Aconteceu em meio à década de 20, nos dias mais sombrios da tentativa bolchevique de eliminar a fé judaica na Rússia. O sogro do Rebe, Rabi Yossef Yitschac Schneersohn, que liderava o movimento subterrâneo devotado a manter vivo o judaísmo, era constantemente vigiado pela Yevsektzia e o NKVD, que o seguiam onde quer que fosse. Todos sabiam que era apenas uma questão de tempo até que eles agarrassem sua presa.

"Certa noite, muito tarde" - relatou o Rebe, "entrei no escritório de meu sogro em seu apartamento em Leningrado. Por várias horas, ele estivera recebendo pessoas em yechidut (audiência privada entre o Rebe e o chassid) - uma tarefa física e espiritualmente extenuante para um Rebe. Faltava apenas uma meia hora para seu horário de sair para a estação, onde pegaria um trem para Moscou, para uma reunião com um homem de negócios estrangeiro, com a finalidade de angariar fundos para apoiar sua obra. Desnecessário dizer, encontrar-se com um cidadão estrangeiro, um 'capitalista', e especialmente com esses objetivos, era extremamente perigoso; naqueles dias, muitos perdiam a vida por 'crimes' muito menores.

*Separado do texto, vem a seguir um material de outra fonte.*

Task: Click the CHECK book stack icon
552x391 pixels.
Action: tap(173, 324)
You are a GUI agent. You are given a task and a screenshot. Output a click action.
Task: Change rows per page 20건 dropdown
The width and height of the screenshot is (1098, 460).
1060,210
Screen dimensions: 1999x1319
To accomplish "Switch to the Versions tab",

"Para minha grande surpresa, encontrei meu sogro trabalhando calmamente em sua mesa, arrumando os papéis, como se estivesse em meio a um dia de trabalho normal. Não havia sinal da tensão de muitas horas escutando os dilemas mais pessoais e dolorosos das pessoas, e nenhum sinal de que em outra meia hora ele estaria saindo para a estação em sua perigosa missão.

"Não pude conter-me e perguntei a ele: 'Sei que o chassidismo de Chabad enfatiza o princípio de que "a mente governa o coração." Sei que tipo de educação o senhor recebeu, e como foi treinado para se auto-sacrificar em prol dos judeus e do judaísmo. Mas a esse ponto? Sentar-se à sua mesa numa hora dessas, como se não houvesse mais nada em sua programação?'"

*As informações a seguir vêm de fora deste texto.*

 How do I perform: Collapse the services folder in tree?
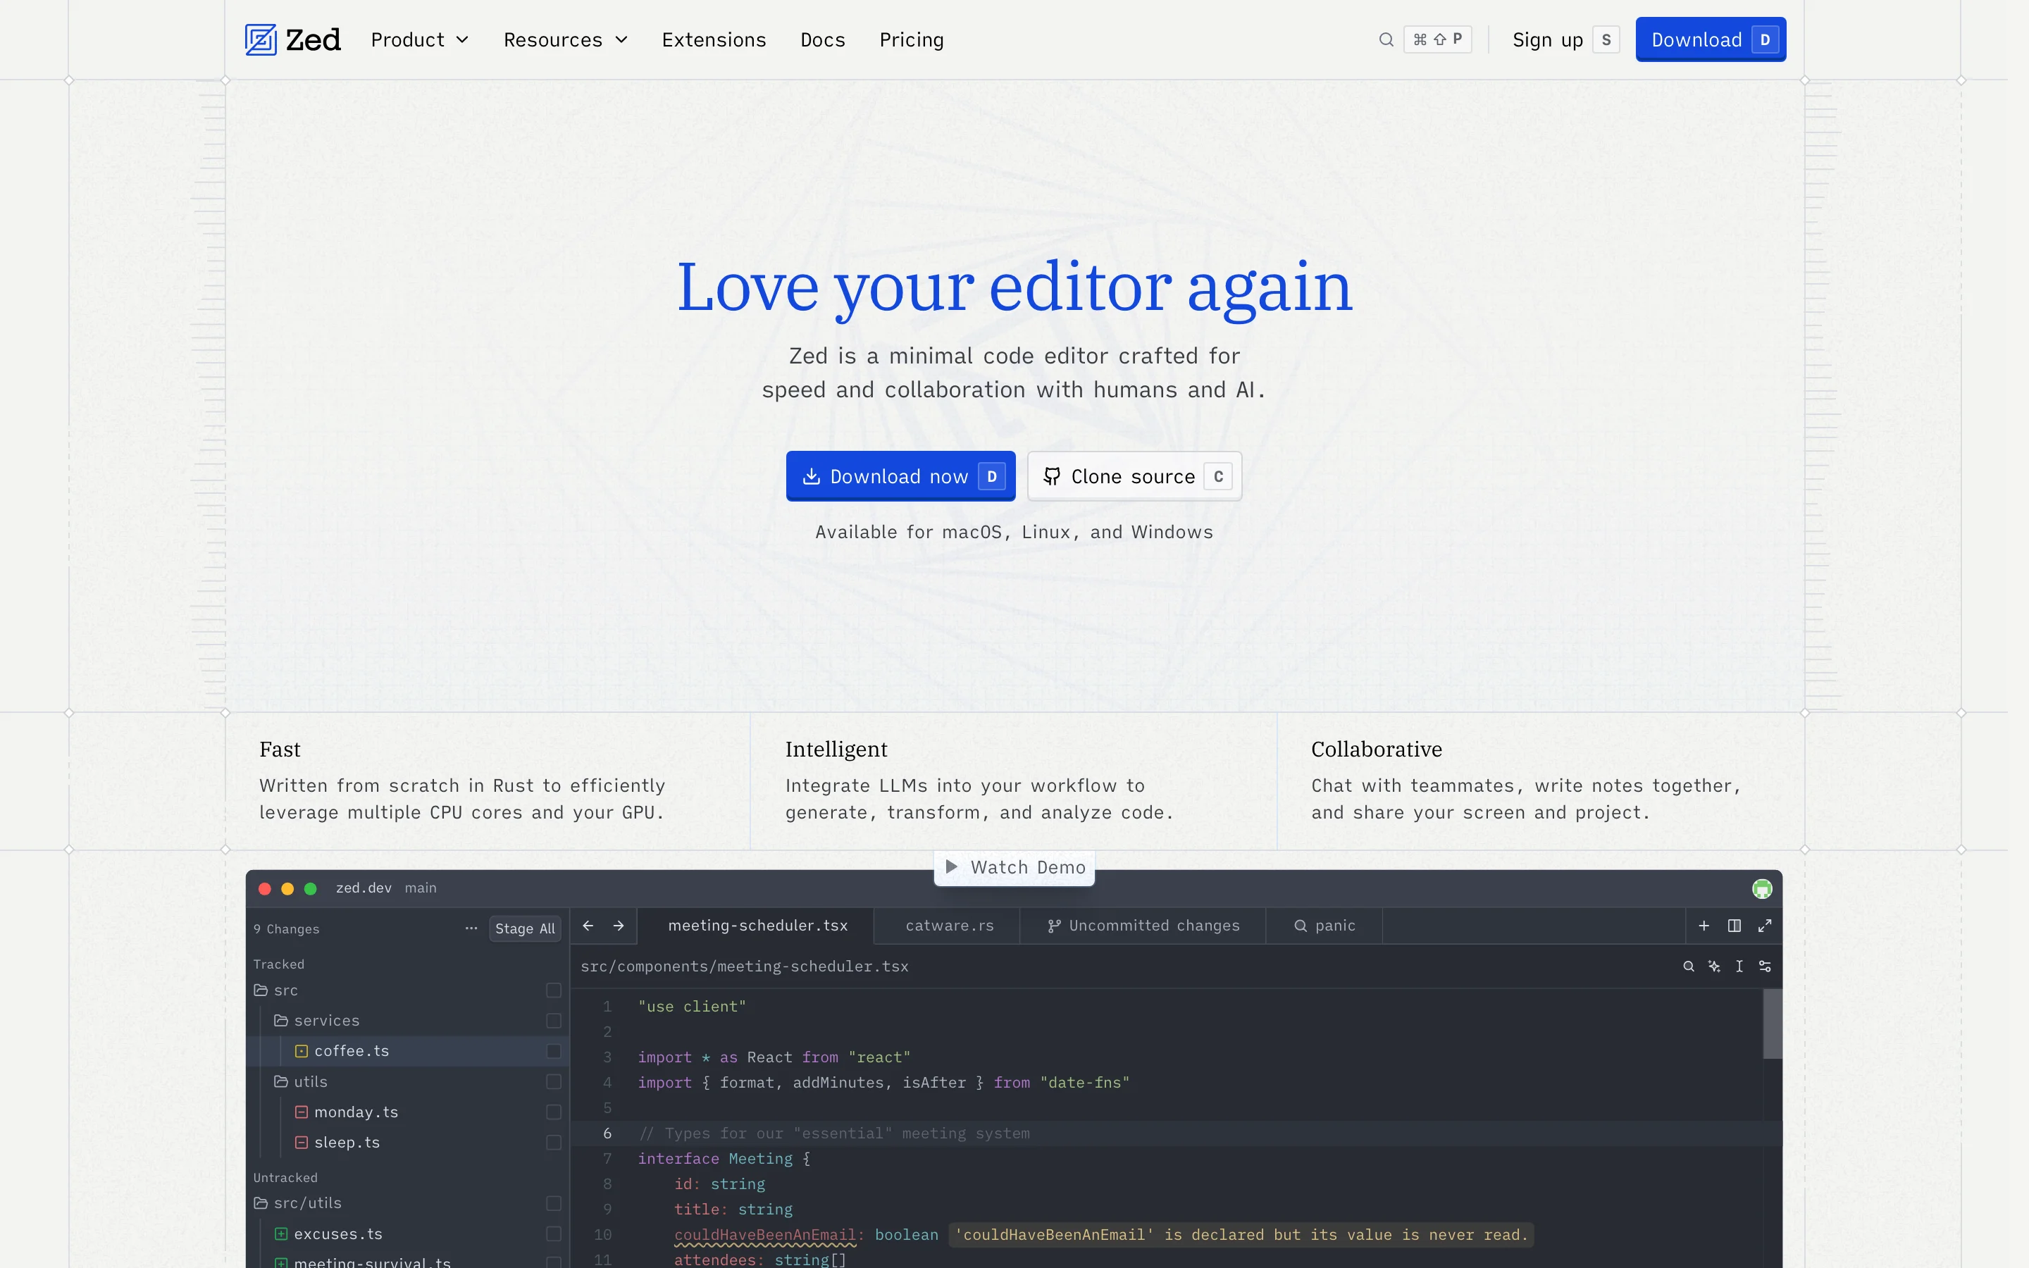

Como resposta, Rabi Yossef Yitschac disse ao genro: "Não podemos fazer nossos dias mais longos, nem podemos adicionar horas a nossas noites. Mas podemos maximizar nossa utilização do tempo, considerando cada segmento do tempo como se fosse um mundo em si mesmo. Quando devotamos uma porção de tempo - seja uma hora, um dia ou um minuto - a uma determinada tarefa, devemos ser totalmente devotados àquilo que estamos fazendo, como se nada mais existisse no mundo."

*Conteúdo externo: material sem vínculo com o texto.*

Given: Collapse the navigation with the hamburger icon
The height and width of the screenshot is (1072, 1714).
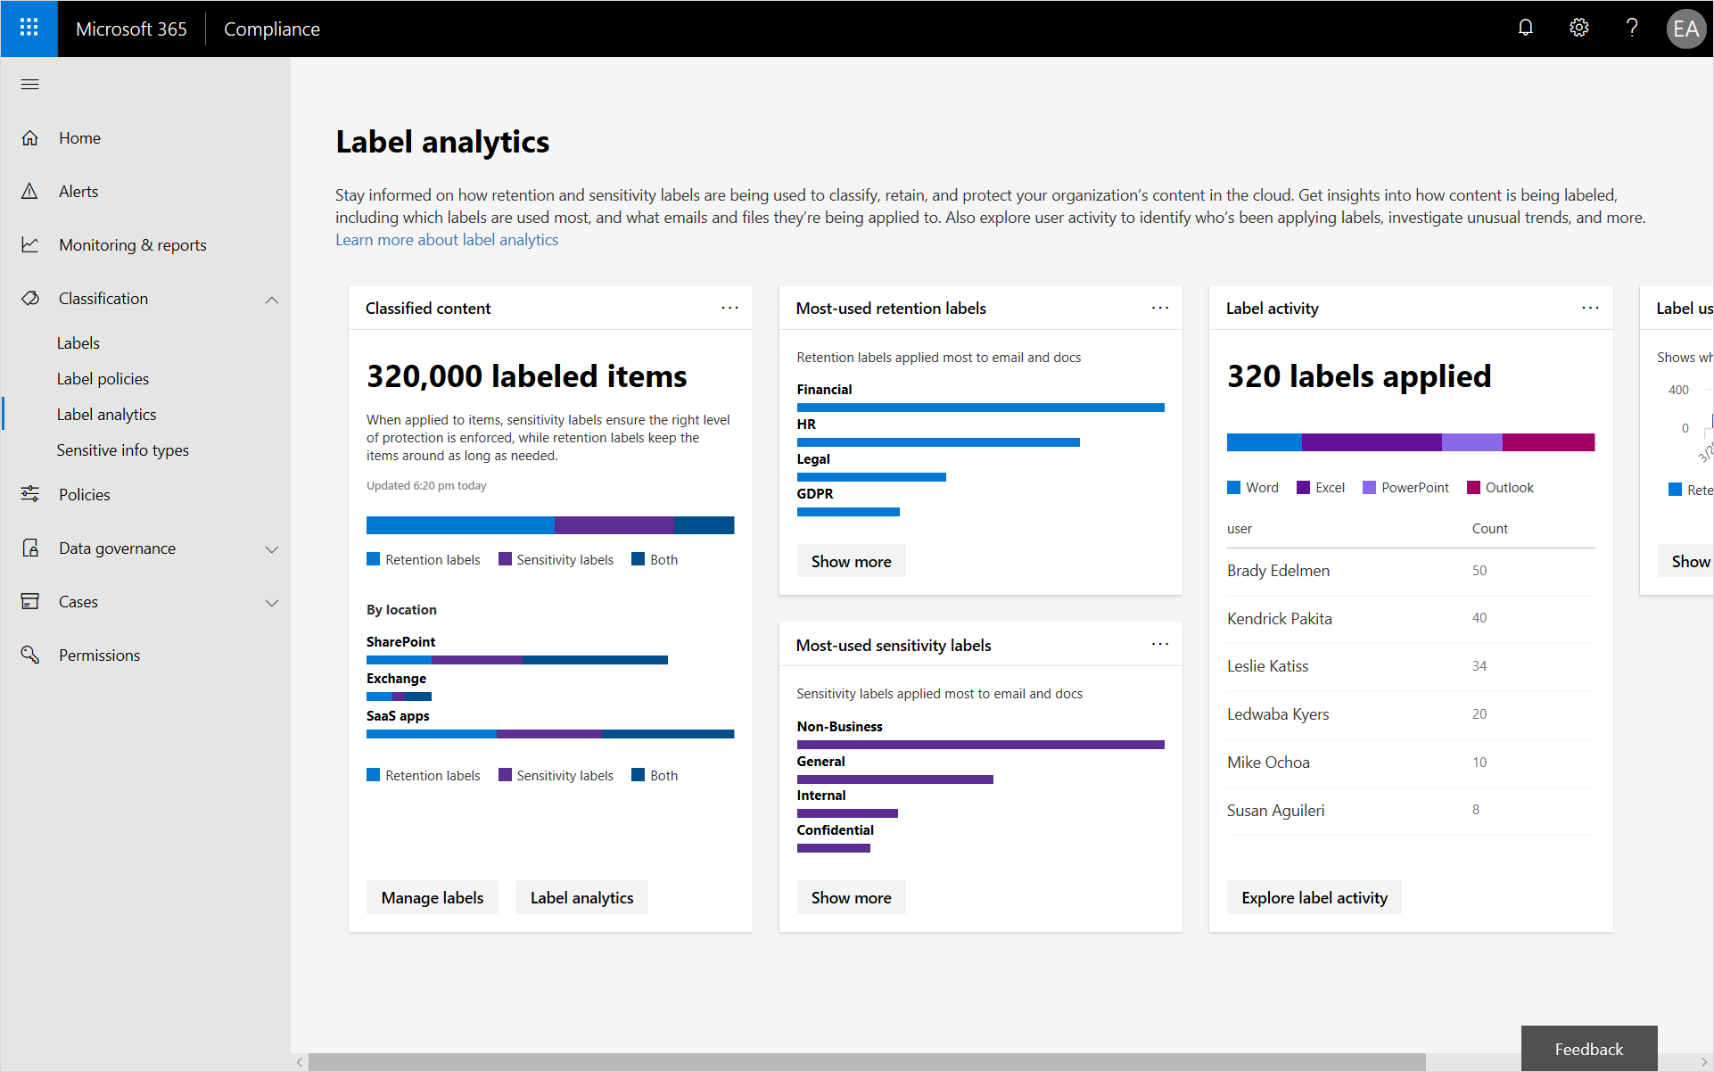Looking at the screenshot, I should click(29, 84).
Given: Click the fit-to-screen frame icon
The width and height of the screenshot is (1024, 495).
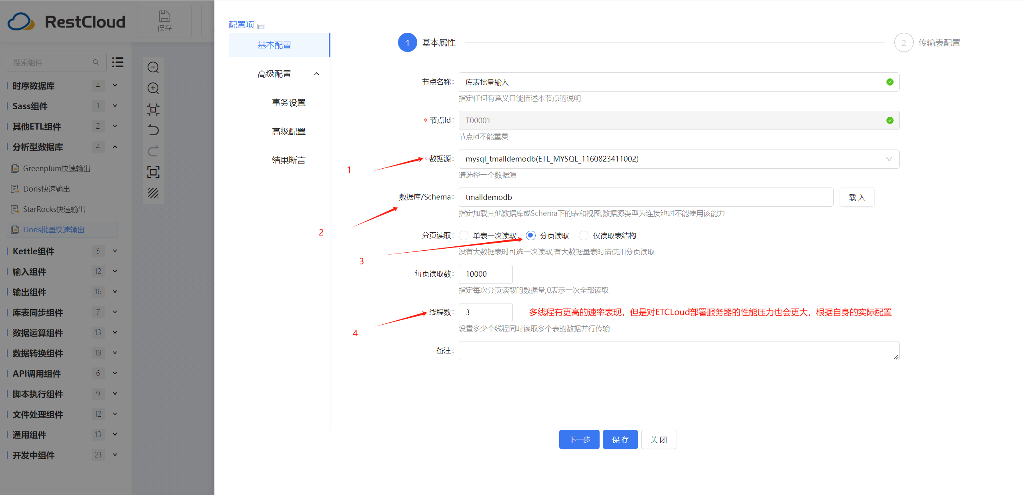Looking at the screenshot, I should (153, 172).
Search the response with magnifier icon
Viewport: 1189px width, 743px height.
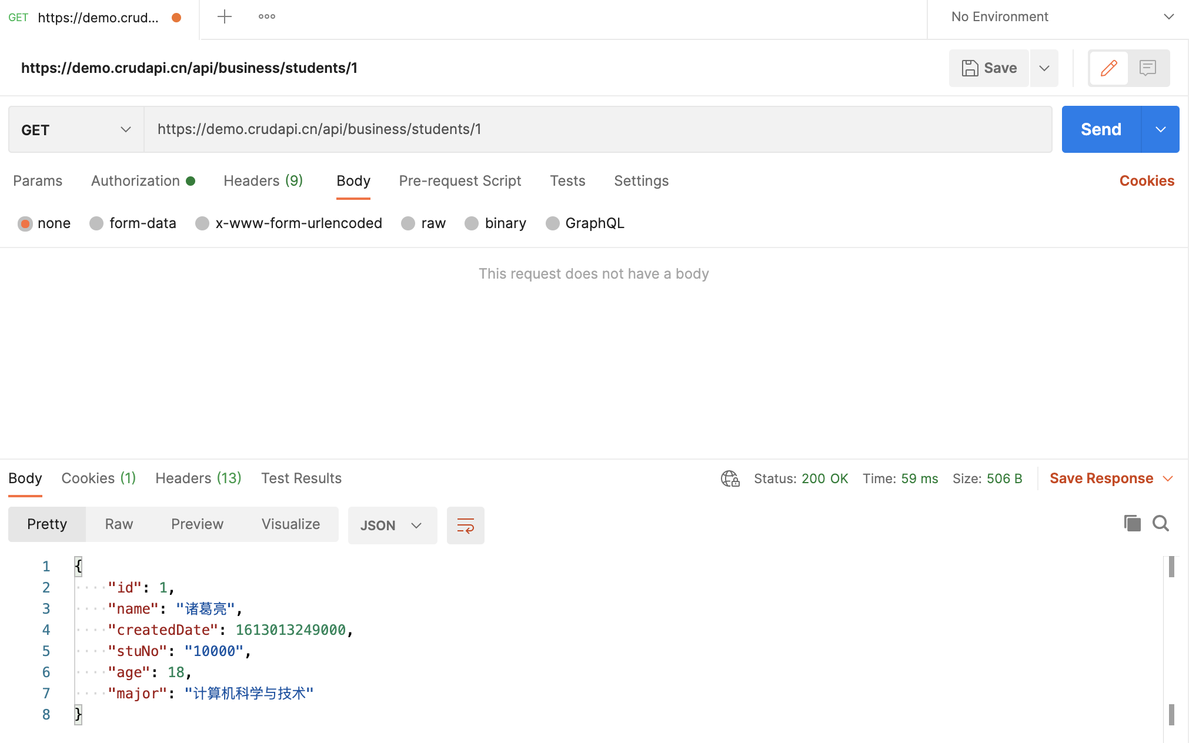tap(1160, 523)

O ensinamento Chassídico Chabad dedica muita argumentação à qualidade de penimyut. Entre os chassidim, o maior cumprimento que se pode fazer a alguém é dizer que ele é um penimi - que possui a qualidade de penimyut. O maior insulto é chamar a pessoa de chitson, o que equivale a dizer que não tem penimyut.

O que é penimyut? A palavra mais equivalente em nossa língua seria interiorização. Penimyut significa integridade, profundidade e consistência. É o oposto de superficialidade e equivocação. No penimi, o conhecimento não pode ser separado da experiência, e o conhecimento e a experiência não podem ser separados da ação. Você jamais encontrará apenas partes do penimi - seu cérebro, seu coração, suas ações; ao contrário, sempre encontrará a pessoa completa. O penimi não tem meramente um pensamento, experimenta um sentimento, faz uma ação - ele os vive.

Quando o penimi devota uma parcela de tempo - seja uma hora, um dia ou um minuto - a uma determinada tarefa, está totalmente investido naquilo que está fazendo, como se nada mais existisse no mundo.

Isso não equivale a dizer que o penimi vive indiscriminadamente. Pelo contrário, a indiscriminação é a suprema marca do chitson. O penimi está profundamente cônscio - cônscio das diferenças entre coisas importantes e coisas de menor importância, entre os meios e os fins, entre as jornadas e os destinos. Mas seja qual for seu envolvimento, ele está lá por inteiro. Não está somente "fazendo" ou "ficando livre daquilo". Quando se prepara para fazer algo, está completamente envolvido a caminho de alguma coisa.


A leitura desta semana da Torá inclui o registro de Moshê das 42 jornadas dos judeus através do deserto - quarenta e duas jornadas que, segundo Rabi Yisrael Báal Shem Tov, se repetem em toda jornada individual das pessoas durante a vida.

As 42 jornadas são, está claro, fases e estágios numa jornada maior - o progresso desde os confins do Egito à Terra Prometida. Mas cada uma é também uma entidade em si mesma - a Torá os chama de "jornadas" (massaot), não "estações". Não estamos aqui para passar pela vida, a Torá está nos dizendo; estamos aqui para vivê-la.